── RECORDS TO PROCESS

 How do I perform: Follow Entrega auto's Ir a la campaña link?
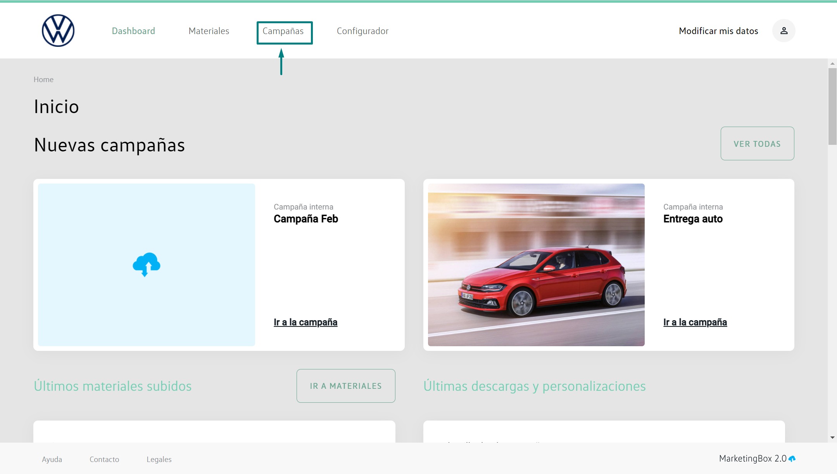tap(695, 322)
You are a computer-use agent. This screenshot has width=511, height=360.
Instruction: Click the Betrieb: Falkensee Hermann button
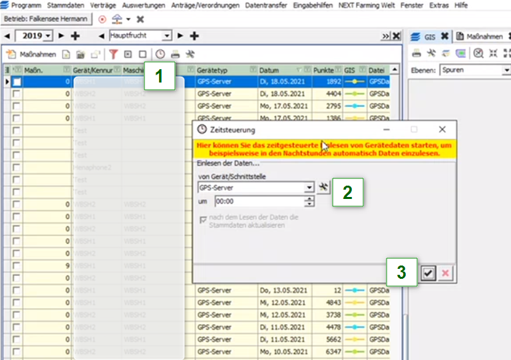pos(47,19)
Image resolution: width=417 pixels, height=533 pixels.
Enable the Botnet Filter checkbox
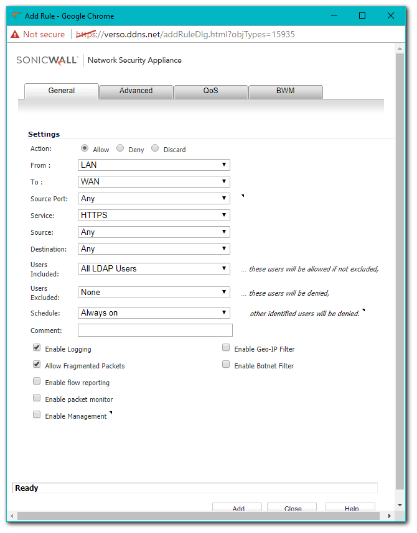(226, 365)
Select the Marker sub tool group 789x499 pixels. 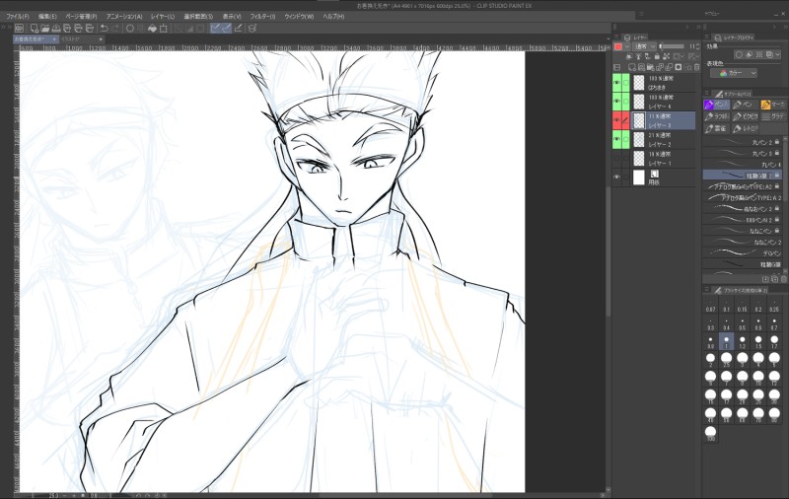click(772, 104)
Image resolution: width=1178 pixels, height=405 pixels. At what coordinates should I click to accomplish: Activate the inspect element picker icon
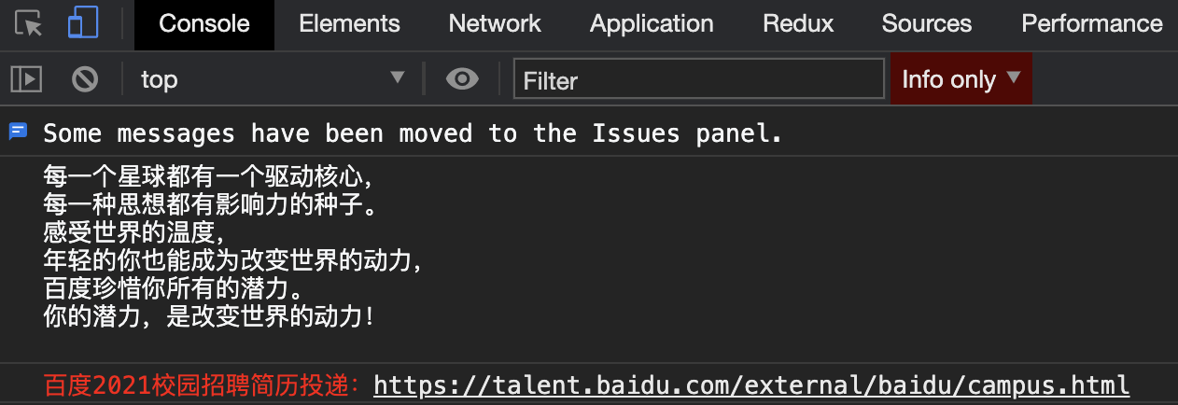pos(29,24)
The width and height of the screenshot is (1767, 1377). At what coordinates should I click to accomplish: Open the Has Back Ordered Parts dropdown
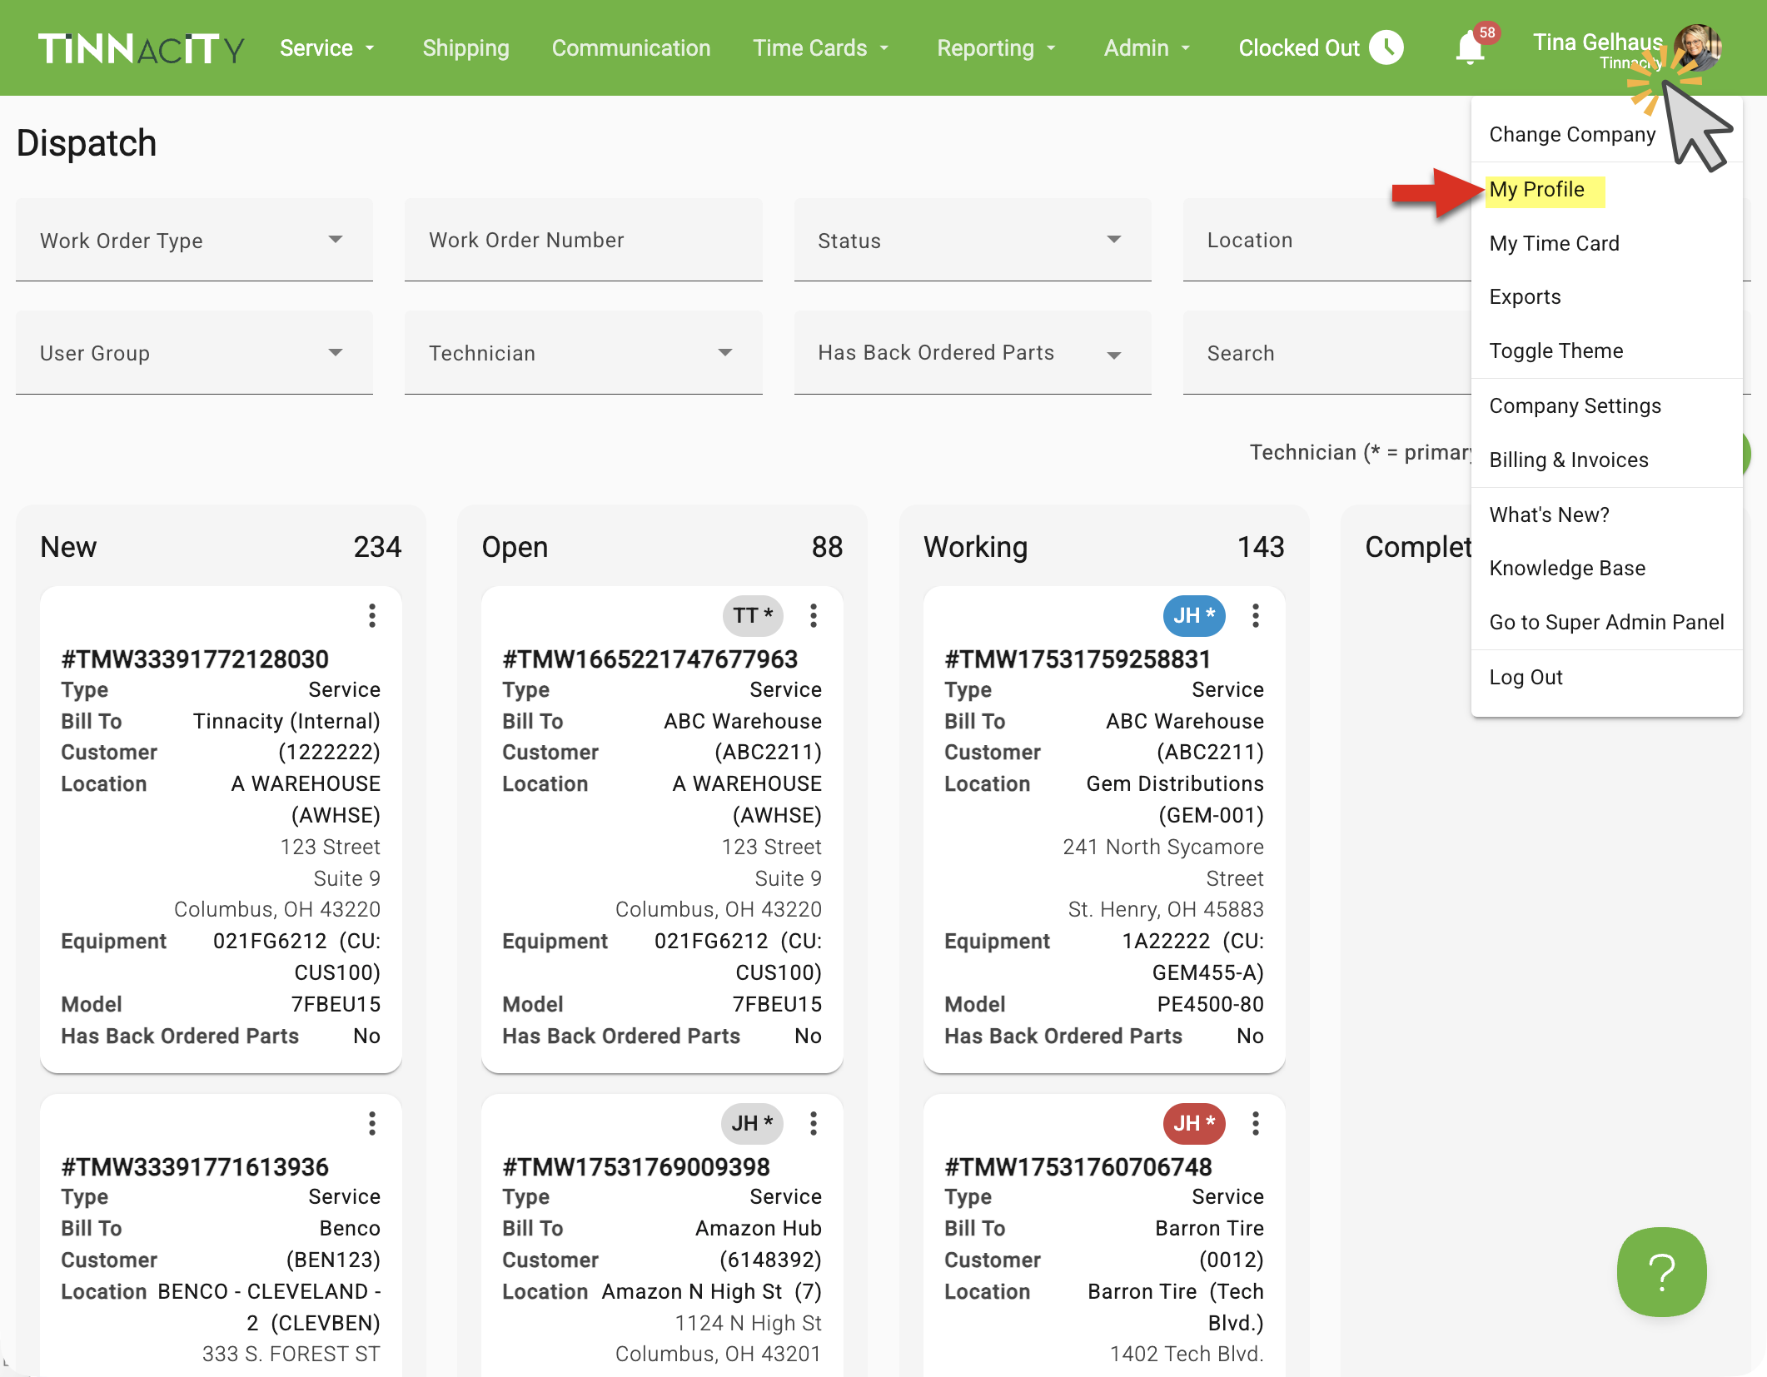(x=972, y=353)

────
── RECORDS TO PROCESS

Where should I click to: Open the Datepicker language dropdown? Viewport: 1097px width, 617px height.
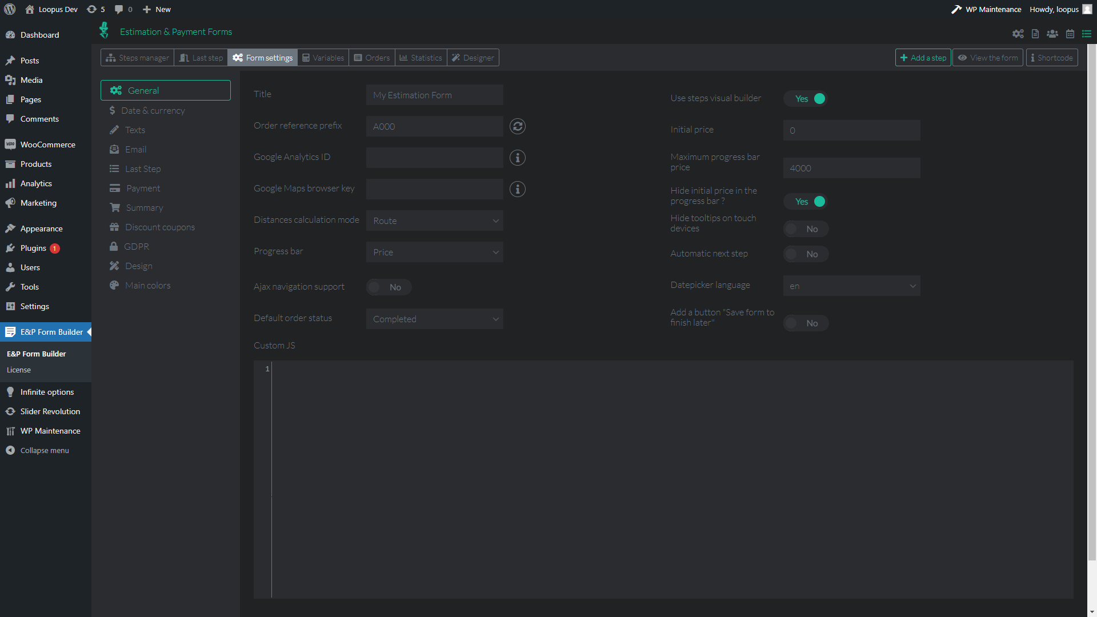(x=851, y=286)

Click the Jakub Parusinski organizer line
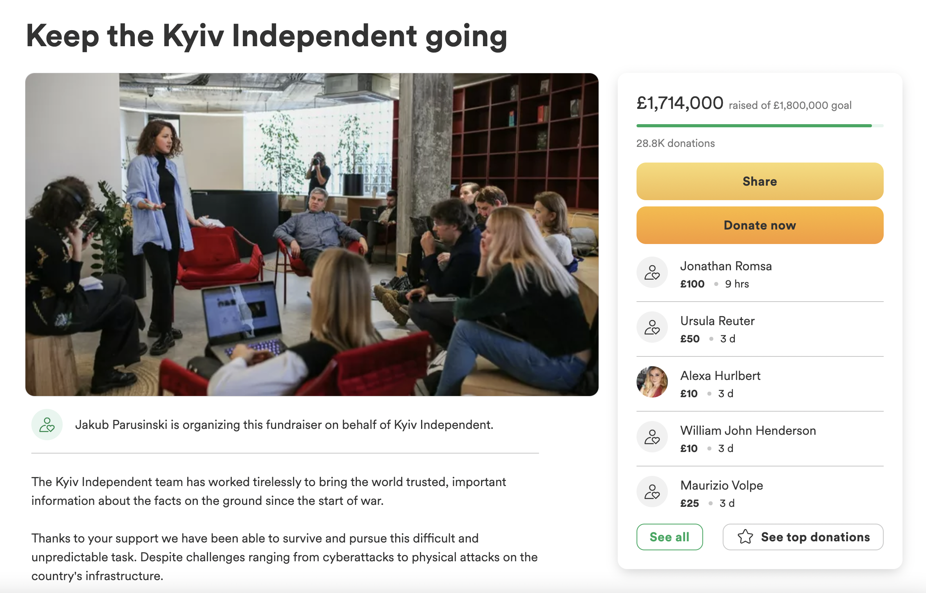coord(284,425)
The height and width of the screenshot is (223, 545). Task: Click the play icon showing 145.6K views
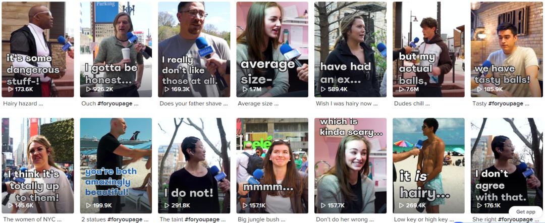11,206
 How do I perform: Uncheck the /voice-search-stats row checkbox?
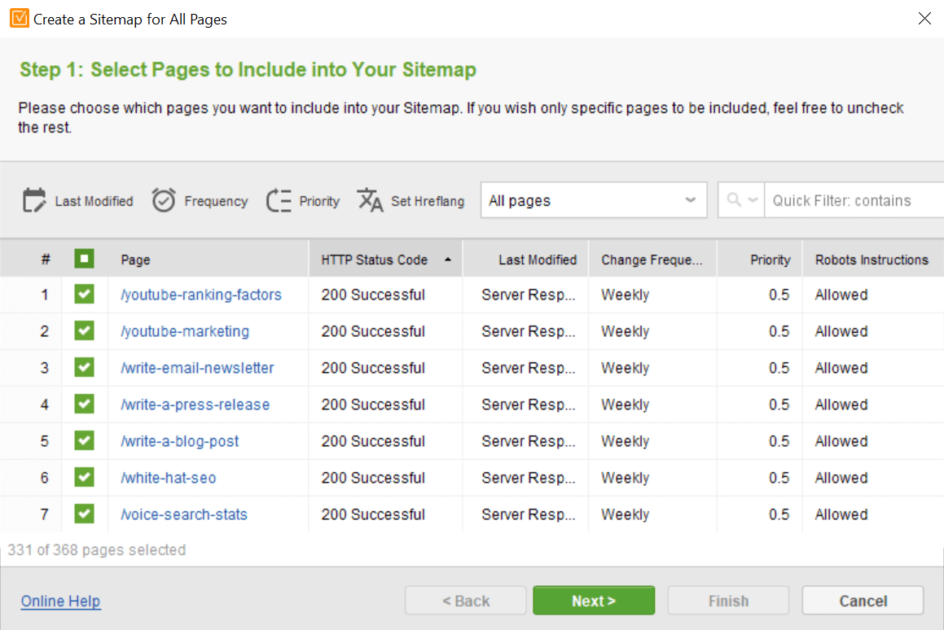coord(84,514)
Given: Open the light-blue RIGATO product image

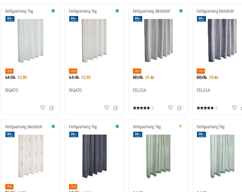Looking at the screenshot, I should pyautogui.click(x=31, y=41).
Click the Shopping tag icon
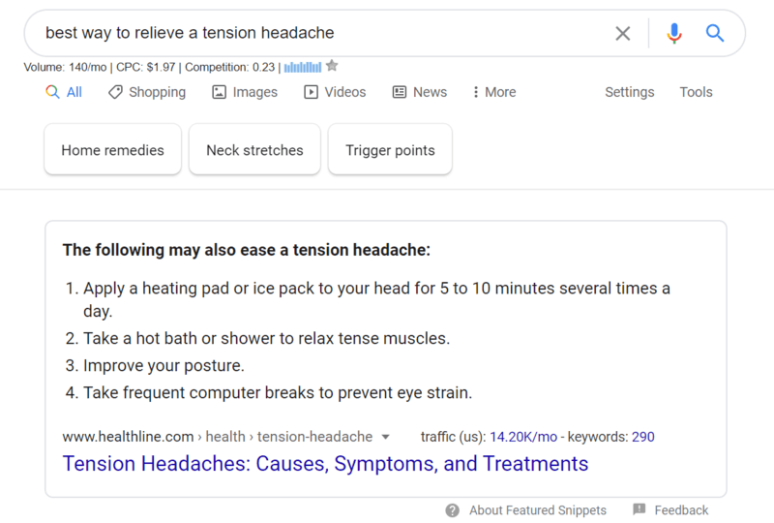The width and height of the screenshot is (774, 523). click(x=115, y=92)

────
── RECORDS TO PROCESS

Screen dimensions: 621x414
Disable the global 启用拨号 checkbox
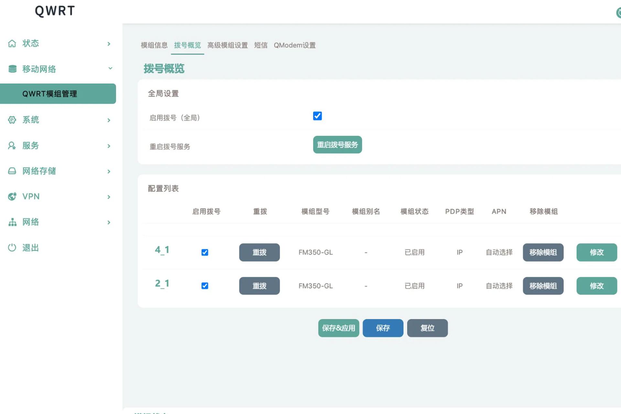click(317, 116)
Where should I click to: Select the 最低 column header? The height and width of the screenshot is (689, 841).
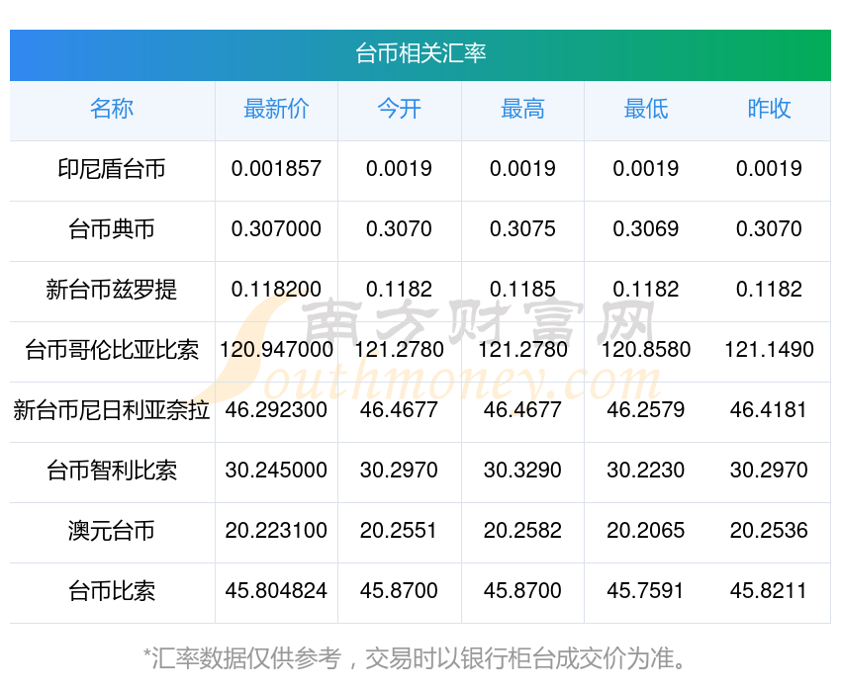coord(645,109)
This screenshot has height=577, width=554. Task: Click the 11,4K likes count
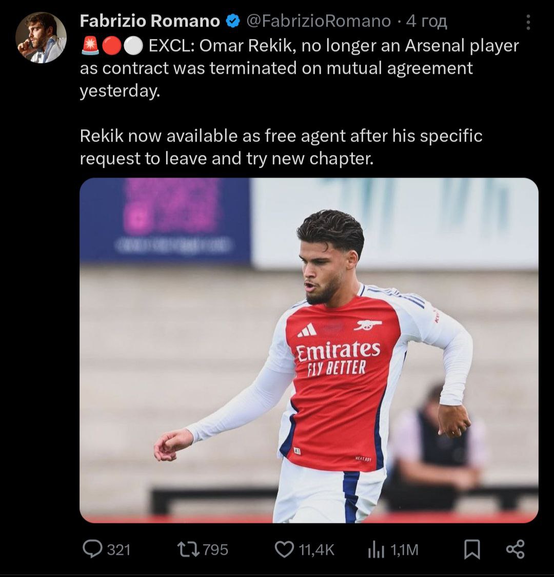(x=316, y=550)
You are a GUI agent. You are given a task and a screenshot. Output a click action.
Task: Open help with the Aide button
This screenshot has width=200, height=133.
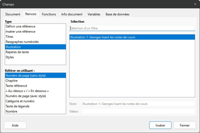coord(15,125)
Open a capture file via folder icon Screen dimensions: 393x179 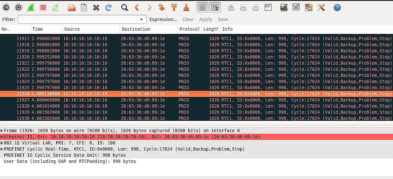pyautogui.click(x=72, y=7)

────

### TASK BRIEF
Please set out everything from the line containing "Given: Open the" down to the line containing "The width and height of the screenshot is (774, 523)." as a Markdown table with the columns Row and Item line. Skip blank lines and leave the pictures out.

### REPLY
| Row | Item line |
|---|---|
| 1 | Given: Open the light-blue RIGATO product image |
| 2 | Looking at the screenshot, I should pyautogui.click(x=31, y=41). |
| 3 | Click the Shopping tag icon |
| 4 | The width and height of the screenshot is (774, 523). click(x=115, y=92) |